Feature Request: IAM Authentication to RDS

Currently, AWS RDS allows users to connect with IAM credentials, so that you can centrally manage permissions. However, this occurs using temporary tokens which only last 15 min.

I have not found a single GUI app which can support IAM tokens, so this could also be a big value add for RDS.

Here’s an example bash script which I use to open a database connection using the mysql terminal tool:

#!/bin/bash

username="HERE"
hostname="INSTANCE-NAME.INSTANCE-ID.us-east-2.rds.amazonaws.com"
port="3306"
rootCerts="https://s3.amazonaws.com/rds-downloads/rds-combined-ca-bundle.pem"
rootCertLocalPath="/tmp/rdscerts.pem"

echo "Getting token";
token=$(aws rds generate-db-auth-token  --hostname $hostname --port $port --region us-east-2  --username $username)

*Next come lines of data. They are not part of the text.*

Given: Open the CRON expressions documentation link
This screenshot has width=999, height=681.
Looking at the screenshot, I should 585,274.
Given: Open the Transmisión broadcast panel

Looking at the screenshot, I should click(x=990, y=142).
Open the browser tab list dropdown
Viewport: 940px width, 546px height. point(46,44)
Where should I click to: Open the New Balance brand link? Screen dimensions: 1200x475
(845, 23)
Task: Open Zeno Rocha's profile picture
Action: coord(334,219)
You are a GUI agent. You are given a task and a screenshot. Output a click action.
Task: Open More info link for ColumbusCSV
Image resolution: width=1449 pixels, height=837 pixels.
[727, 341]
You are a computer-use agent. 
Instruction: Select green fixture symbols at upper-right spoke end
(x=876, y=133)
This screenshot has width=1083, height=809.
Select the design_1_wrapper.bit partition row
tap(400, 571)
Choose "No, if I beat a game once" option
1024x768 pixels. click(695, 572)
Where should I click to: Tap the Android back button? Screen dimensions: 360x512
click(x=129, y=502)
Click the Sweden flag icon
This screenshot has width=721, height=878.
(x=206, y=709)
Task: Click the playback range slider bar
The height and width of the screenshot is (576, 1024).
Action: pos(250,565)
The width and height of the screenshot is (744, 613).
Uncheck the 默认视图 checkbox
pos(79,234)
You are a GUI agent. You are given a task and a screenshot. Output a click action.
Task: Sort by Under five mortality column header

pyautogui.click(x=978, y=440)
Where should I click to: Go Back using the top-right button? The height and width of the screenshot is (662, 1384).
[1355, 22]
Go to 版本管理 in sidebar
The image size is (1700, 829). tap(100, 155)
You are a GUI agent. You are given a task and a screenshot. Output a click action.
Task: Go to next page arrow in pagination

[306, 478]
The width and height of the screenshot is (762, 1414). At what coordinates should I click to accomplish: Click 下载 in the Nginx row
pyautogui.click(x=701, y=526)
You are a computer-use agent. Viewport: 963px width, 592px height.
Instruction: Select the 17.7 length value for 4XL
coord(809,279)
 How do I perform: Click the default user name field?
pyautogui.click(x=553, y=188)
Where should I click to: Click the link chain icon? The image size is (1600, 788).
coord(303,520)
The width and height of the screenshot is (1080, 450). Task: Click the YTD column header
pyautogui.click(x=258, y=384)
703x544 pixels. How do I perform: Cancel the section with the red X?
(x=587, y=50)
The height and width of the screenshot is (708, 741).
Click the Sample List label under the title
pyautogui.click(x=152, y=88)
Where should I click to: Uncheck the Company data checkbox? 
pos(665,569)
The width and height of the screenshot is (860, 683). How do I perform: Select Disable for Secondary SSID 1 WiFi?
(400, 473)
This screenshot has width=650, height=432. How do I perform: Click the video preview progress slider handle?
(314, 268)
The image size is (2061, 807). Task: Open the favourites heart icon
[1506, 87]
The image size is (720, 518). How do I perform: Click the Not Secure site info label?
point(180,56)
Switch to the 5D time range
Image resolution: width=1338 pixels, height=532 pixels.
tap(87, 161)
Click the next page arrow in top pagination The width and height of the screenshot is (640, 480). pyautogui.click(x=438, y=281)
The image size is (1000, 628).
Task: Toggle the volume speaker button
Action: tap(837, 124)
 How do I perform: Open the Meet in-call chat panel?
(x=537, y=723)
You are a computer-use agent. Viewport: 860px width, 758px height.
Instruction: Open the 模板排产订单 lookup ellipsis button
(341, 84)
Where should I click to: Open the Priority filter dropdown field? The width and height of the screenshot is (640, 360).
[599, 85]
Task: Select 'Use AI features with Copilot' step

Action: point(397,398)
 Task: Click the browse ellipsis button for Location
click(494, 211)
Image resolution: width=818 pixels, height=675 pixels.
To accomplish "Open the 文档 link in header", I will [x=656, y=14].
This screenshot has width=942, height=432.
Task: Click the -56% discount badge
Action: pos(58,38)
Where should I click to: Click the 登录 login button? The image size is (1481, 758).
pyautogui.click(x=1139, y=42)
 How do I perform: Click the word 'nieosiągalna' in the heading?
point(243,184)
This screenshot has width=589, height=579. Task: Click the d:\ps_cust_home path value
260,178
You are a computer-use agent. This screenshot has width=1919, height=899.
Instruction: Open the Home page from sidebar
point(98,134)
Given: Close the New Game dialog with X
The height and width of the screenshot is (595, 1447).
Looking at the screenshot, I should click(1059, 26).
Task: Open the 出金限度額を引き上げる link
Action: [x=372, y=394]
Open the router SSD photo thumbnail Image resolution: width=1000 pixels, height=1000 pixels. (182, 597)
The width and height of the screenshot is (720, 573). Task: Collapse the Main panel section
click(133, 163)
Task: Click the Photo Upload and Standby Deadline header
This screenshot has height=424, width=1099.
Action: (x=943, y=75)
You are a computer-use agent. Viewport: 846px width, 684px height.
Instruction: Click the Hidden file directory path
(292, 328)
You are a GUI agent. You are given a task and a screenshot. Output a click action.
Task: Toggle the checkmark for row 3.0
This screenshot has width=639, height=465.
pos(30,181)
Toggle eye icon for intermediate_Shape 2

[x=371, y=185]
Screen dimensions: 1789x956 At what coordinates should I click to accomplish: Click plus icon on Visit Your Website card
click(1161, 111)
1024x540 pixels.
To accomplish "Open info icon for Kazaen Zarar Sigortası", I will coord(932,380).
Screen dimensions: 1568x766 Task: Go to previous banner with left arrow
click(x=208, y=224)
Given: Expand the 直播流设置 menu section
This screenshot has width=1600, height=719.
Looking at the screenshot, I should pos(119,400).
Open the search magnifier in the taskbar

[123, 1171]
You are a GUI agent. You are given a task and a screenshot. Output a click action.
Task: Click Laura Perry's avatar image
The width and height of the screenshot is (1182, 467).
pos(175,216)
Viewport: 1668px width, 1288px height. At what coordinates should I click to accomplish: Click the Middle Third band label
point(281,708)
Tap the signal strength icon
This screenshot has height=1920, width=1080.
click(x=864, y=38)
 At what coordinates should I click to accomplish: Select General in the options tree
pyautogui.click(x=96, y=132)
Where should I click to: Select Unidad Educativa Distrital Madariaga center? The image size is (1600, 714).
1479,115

if [ ! -f "$rootCertLocalPath" ]; then
    echo "Getting certs"
    curl "$rootCerts" > "$rootCertLocalPath"
fi

echo "Connecting with token..."

mysql --host="$hostname" --port="$port" --ssl-ca="$rootCertLocalPath" --enable-cleartext-plugin --user="$username" --password="$token"

This, of course, uses the two pieces of an IAM credential behind the scenes: key id and secret key.

It would be amazing if this functionality would be implemented directly into dbeaver, ether reading the aws keys from env vars (as most tools do), or even allow them to be specified. This would allow me to push our company to use more secure DB extensions, and also to use dbeaver!